What to produce: Could you return all of the data exactly as given?

[Saved entries]
────────────────────
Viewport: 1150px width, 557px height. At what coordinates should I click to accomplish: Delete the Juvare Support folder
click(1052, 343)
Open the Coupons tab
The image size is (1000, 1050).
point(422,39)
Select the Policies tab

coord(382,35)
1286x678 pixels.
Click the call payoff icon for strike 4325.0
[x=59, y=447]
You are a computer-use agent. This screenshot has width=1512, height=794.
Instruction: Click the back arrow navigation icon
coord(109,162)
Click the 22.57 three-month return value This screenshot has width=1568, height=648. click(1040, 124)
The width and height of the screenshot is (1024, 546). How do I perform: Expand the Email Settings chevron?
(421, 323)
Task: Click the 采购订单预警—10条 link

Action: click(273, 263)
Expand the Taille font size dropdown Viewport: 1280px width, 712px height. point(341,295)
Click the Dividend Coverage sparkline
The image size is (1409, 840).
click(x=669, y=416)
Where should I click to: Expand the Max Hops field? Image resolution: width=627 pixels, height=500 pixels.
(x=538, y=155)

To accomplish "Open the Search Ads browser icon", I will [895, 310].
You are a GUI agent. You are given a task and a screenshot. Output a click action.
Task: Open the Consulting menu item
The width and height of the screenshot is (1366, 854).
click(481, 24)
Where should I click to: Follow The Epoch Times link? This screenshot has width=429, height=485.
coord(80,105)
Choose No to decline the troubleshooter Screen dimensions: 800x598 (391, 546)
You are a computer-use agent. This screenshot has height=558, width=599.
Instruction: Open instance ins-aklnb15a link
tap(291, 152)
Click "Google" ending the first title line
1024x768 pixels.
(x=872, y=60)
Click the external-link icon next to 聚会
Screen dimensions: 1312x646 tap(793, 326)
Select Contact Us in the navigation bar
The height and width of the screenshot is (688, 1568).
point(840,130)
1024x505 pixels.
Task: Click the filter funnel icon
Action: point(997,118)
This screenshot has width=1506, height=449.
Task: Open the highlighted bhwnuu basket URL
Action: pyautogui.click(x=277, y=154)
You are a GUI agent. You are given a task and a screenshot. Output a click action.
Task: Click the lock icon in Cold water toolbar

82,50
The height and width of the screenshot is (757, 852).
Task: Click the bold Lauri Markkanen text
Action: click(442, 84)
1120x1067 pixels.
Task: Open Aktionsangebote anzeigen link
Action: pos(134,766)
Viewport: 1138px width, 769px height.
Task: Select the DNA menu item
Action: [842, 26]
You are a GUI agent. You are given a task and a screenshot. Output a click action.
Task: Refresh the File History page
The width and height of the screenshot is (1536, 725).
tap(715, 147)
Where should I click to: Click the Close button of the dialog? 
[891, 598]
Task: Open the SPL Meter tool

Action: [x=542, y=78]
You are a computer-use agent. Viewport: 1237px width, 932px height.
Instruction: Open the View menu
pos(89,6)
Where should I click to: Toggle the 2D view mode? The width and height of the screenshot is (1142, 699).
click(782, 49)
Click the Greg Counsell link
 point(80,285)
────────────────────
Task solution:
Viewport: 1150px width, 557px height. At what coordinates should I click to accomplish: Delete the Juvare Support folder
click(1052, 343)
Open the Coupons tab
The image size is (1000, 1050).
point(422,39)
Select the Policies tab

coord(382,35)
1286x678 pixels.
Click the call payoff icon for strike 4325.0
[x=59, y=447]
You are a computer-use agent. This screenshot has width=1512, height=794.
Instruction: Click the back arrow navigation icon
coord(109,162)
Click the 22.57 three-month return value This screenshot has width=1568, height=648. click(1040, 124)
The width and height of the screenshot is (1024, 546). How do I perform: Expand the Email Settings chevron?
(421, 323)
Task: Click the 采购订单预警—10条 link

Action: click(273, 263)
Expand the Taille font size dropdown Viewport: 1280px width, 712px height. point(341,295)
Click the Dividend Coverage sparkline
The image size is (1409, 840).
click(x=669, y=416)
Where should I click to: Expand the Max Hops field? Image resolution: width=627 pixels, height=500 pixels.
(x=538, y=155)

To accomplish "Open the Search Ads browser icon", I will [895, 310].
You are a GUI agent. You are given a task and a screenshot. Output a click action.
Task: Open the Consulting menu item
The width and height of the screenshot is (1366, 854).
click(481, 24)
Where should I click to: Follow The Epoch Times link? This screenshot has width=429, height=485.
coord(80,105)
Choose No to decline the troubleshooter Screen dimensions: 800x598 (391, 546)
You are a computer-use agent. This screenshot has height=558, width=599.
Instruction: Open instance ins-aklnb15a link
tap(291, 152)
Click "Google" ending the first title line
1024x768 pixels.
(x=872, y=60)
Click the external-link icon next to 聚会
Screen dimensions: 1312x646 tap(793, 326)
Select Contact Us in the navigation bar
The height and width of the screenshot is (688, 1568).
point(840,130)
1024x505 pixels.
Task: Click the filter funnel icon
Action: point(997,118)
This screenshot has width=1506, height=449.
Task: Open the highlighted bhwnuu basket URL
Action: pyautogui.click(x=277, y=154)
You are a GUI agent. You are given a task and a screenshot. Output a click action.
Task: Click the lock icon in Cold water toolbar

82,50
The height and width of the screenshot is (757, 852).
Task: Click the bold Lauri Markkanen text
Action: click(442, 84)
1120x1067 pixels.
Task: Open Aktionsangebote anzeigen link
Action: pos(134,766)
Viewport: 1138px width, 769px height.
Task: Select the DNA menu item
Action: [842, 26]
You are a GUI agent. You are given a task and a screenshot. Output a click action.
Task: Refresh the File History page
The width and height of the screenshot is (1536, 725).
tap(715, 147)
Where should I click to: Click the Close button of the dialog? 
[891, 598]
Task: Open the SPL Meter tool

Action: [x=542, y=78]
You are a computer-use agent. Viewport: 1237px width, 932px height.
Instruction: Open the View menu
pos(89,6)
Where should I click to: Toggle the 2D view mode? The width and height of the screenshot is (1142, 699).
click(782, 49)
Click the Greg Counsell link
 point(80,285)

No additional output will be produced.